►
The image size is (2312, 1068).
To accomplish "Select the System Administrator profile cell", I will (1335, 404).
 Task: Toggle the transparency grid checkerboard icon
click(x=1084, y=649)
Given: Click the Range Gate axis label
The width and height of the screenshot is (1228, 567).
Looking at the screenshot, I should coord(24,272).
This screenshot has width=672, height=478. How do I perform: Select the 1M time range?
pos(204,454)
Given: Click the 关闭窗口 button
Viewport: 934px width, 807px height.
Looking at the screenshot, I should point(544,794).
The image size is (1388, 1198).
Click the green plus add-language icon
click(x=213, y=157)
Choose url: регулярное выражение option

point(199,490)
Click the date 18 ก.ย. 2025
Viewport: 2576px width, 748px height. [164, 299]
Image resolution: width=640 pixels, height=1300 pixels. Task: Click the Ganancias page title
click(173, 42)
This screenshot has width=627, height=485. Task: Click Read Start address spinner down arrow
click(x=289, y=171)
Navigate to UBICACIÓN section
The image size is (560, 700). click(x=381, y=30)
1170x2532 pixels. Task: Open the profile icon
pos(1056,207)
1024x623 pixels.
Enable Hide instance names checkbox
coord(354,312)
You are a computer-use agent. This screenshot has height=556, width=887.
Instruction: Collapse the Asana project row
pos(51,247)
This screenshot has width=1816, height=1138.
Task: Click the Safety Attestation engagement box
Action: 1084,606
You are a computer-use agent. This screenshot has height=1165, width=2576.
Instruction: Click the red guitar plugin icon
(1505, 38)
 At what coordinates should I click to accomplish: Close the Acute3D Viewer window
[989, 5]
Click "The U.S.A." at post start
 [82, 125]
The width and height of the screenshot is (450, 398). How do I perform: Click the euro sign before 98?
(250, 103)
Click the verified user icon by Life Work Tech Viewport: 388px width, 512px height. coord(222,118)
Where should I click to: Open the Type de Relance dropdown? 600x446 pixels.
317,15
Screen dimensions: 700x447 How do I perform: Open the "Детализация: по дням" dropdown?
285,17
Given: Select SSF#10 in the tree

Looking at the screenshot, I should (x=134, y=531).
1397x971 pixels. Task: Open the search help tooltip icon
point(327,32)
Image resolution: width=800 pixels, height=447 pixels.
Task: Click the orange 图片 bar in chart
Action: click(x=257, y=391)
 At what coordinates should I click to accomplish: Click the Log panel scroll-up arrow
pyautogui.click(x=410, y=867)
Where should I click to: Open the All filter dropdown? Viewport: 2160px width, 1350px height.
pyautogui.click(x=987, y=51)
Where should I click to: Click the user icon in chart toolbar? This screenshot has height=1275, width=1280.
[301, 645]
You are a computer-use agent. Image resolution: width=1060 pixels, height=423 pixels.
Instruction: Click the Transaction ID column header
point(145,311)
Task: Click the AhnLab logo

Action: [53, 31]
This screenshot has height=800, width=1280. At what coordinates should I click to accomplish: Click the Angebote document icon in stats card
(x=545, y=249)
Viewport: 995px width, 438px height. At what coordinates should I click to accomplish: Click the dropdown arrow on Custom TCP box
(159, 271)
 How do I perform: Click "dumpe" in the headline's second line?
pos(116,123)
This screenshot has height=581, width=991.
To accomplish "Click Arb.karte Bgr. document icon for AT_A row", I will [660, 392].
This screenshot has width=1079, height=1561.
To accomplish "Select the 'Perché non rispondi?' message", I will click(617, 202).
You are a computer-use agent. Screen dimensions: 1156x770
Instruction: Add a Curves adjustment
◄
What you will do>
Please copy out each line in the entries that mentions the string "computer".

Response to this exercise>
You are a computer-use agent. This screenshot has height=556, width=887.
You are a computer-use agent. This screenshot has height=1165, width=2576.
You are a computer-use agent. Image resolution: width=1060 pixels, height=423 pixels.
You are a computer-use agent. Screen dimensions: 1156x770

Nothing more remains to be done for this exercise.